Moreover consider $\mathbb{R}^{1+p} \times \mathbb{R}_{\gt 0}$ equipped with the pullback of the above coordinate function as well as with

$r \;\colon\; \mathbb{R}^{1+p} \times \mathbb{R}_{\gt 0} \twoheadrightarrow \mathbb{R}_{\gt 0} \hookrightarrow \mathbb{R} \,.$

Then there is a chart of $AdS_{p+2}$ of the form

$\iota \;\colon\; \mathbb{R}^{1+p} \times \mathbb{R}_{\gt 0} \xhookrightarrow{\phantom{--}} AdS_{p+2}$

such that the pullback of the AdS metric tensor is

(1)$\iota^\ast \mathrm{d}s^2_{AdS} \;=\; \tfrac{r^2}{R^2} \mathrm{d}s^2_{\mathbb{R}^{1,d}} \,+\, \tfrac{R^2}{r^2} \mathrm{d}r^2 \,.$

This is the form of the AdS-metric which arises naturally as the near horizon geometry of black p-branes in supergravity (e.g. AFFHS98 (5)). The black brane singularity itself would be at $r = 0$.

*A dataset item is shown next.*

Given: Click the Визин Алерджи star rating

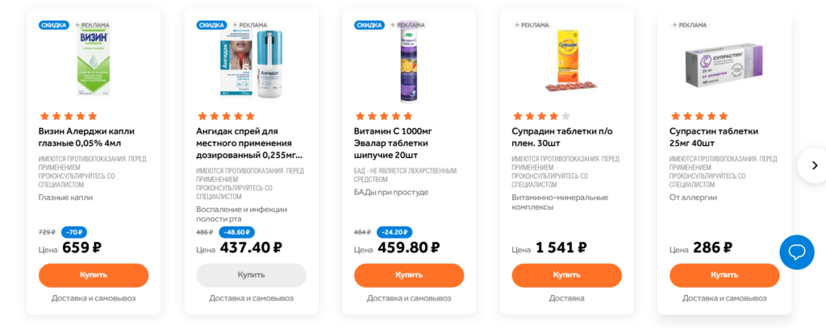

In slight variation, in terms of

$z \,\coloneqq\, 1/r \,, \;\;\; \text{hence} \;\;\; r = z^{-1} \,, \;\; \mathrm{d}r \;=\; -\tfrac{1}{z^2} \mathrm{dz} \;\;$

the metric (1) becomes

(2)$\iota^\ast \mathrm{d}s^2_{AdS} \;=\; \frac{R^2}{z^2} \big( \tfrac{1}{R^4} \mathrm{d}s^2_{\mathbb{R}^{1,d}} \,+\, \mathrm{d}z^2 \big) \,.$

cf. e.g. Bayona & Braga 2007 (11). (These are called horospheric coordinates by Gibbons 2000 (12).)

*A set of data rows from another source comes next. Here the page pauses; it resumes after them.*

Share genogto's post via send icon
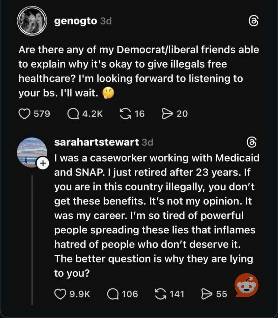Screen dimensions: 278x318 pyautogui.click(x=167, y=114)
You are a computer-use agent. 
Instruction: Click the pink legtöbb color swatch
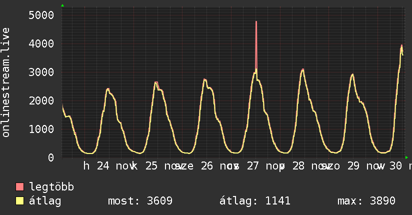[20, 187]
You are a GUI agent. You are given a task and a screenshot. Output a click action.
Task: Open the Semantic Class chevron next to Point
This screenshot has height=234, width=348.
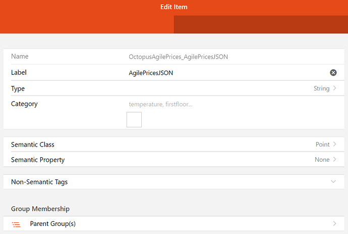click(x=334, y=145)
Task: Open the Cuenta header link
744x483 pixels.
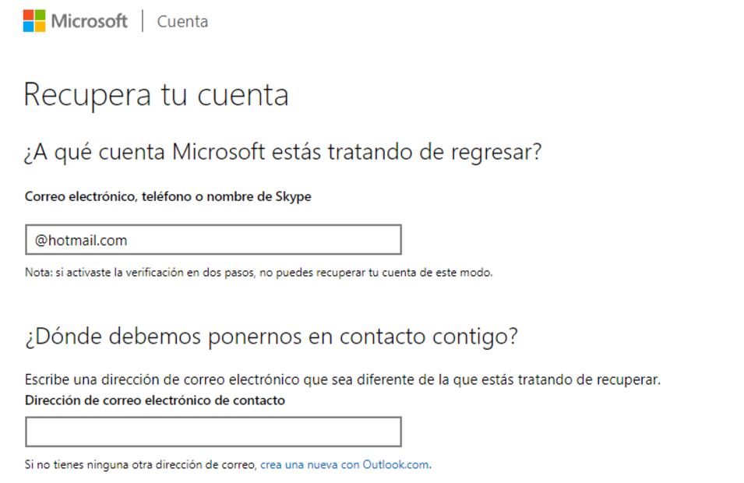Action: point(182,22)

On the other hand, in terms of

$\rho \;\coloneqq\; ln r \,, \;\; \text{hence} \;\; r = e^\rho \,, \;\; \mathrm{d}r = r \, \mathrm{d}\rho$

the metric (1) becomes

(3)$\iota^\ast \mathrm{d}s^2_{AdS} \;=\; \tfrac{e^{2\rho}}{R^2} \mathrm{d}s^2_{\mathbb{R}^{1,d}} \,+\, R^2 \mathrm{d}\rho^2 \,.$

This is called horospheric coordinates in arXiv:1412.2054 (37).

### Cartan geometry

We spell out the curvature tensors of anti de Sitter spacetime, using a Cartan connection (i.e. first order formulation).

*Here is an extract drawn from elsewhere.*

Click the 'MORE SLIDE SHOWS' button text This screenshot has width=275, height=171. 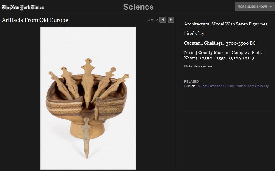point(252,7)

An evident choice of an orthonormal coframe field for the AdS metric in Poincaré coordinates (1) is

$\begin{array}{ccll} E^a &\coloneqq& \tfrac{r}{R} \mathrm{d}X^a & a \in \{0,1, \cdots, d\} \\ E^{p'} &\coloneqq& \tfrac{R}{r} \mathrm{d}r \end{array}$

in that

$\iota^\ast \mathrm{d}s^2_{AdS_{p+2}} \;=\; \eta_{a b} E^a \otimes E^b + E^{p'} \otimes E^{p'} \,.$

(no sum over $p'$ – this is meant to be the index value corresponding to the radial direction)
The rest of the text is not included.